Eric Lindquist was appointed CFO of Delphi Diagnostics. Lindquist brings decades of leadership experience across pharmaceutical and diagnostics companies. Most recently, he served as CEO of InnoSIGN. Before that, he was chief business and commercial officer at Celcuity. Earlier in his career, Lindquist held senior leadership roles at Natera.
Greg Martini was appointed CFO of Kyverna Therapeutics, Inc. (Nasdaq: KYTX), a late-stage clinical biopharmaceutical company, effective May 18. Martini succeeds Marc Grasso who will be consulting for the company for a transition period.

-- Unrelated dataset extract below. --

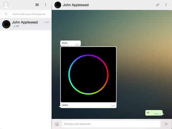Open the new chat icon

Martini joins Kyverna from Ironwood Pharmaceuticals, where he most recently served as SVP and CFO.
Manus Costello was promoted to group CFO of Standard Chartered, a multinational banking and financial services company. Costello succeeds Diego De Giorgi, who resigned in February. Standard Chartered had named Peter Burrill as its interim CFO following De Giorgi’s departure to join Apollo Global Management as head of the EMEA region. Costello takes on the CFO role after joining Standard Chartered in April 2024 as global head of investor relations.
Big DealMcKinsey Global Institute has released a new report, “Ramping up manufacturing in America?” The study introduces a metrics-based “ramp-up factor” across 5,000 products to evaluate exactly what it would take for the U.S. to address major trade dependencies and produce more goods domestically.
Among the key findings: The U.S. imports $3 trillion in manufactured goods annually. Roughly 25% of that represents an “Achilles’ heel”—products vital to national security that suffer from tight supply concentration or originate from geopolitically distant trading partners. Running all current American factories at maximum sustainable capacity would unlock $660 billion in extra output. But 80% of that capacity sits in transport equipment, metals, chemicals, and paper — meaning a full ramp-up would barely touch the high-tech dependencies the report flags as most exposed.
Going deeperHere are four Fortune weekend reads:
“Meta laid off 10% of its workforce as Mark Zuckerberg warns that in the AI race ‘success isn’t a given’” —Marco Quiroz-Gutierrez
“Jeff Bezos wants the bottom half of earners to pay zero income tax—he says nurses making just $75K should save $12K a year” —Preston Fore
“While other tech CEOs warn of mass job losses, Glean’s chief says AI will never replace a single worker” —Emma Burleigh
“How Coach became Gen Z’s favorite affordable luxury handbag brand” —Phil Wahba
Overheard
“There is one chip in the world fueling the AI revolution and it’s Nvidia.”
—Wedbush Securities analysts wrote in an investor note this week regarding Nvidia’s earnings report for the first quarter ended April 26. The company reported record revenue of $81.6 billion, up 20% from the previous quarter and 85% year-over-year.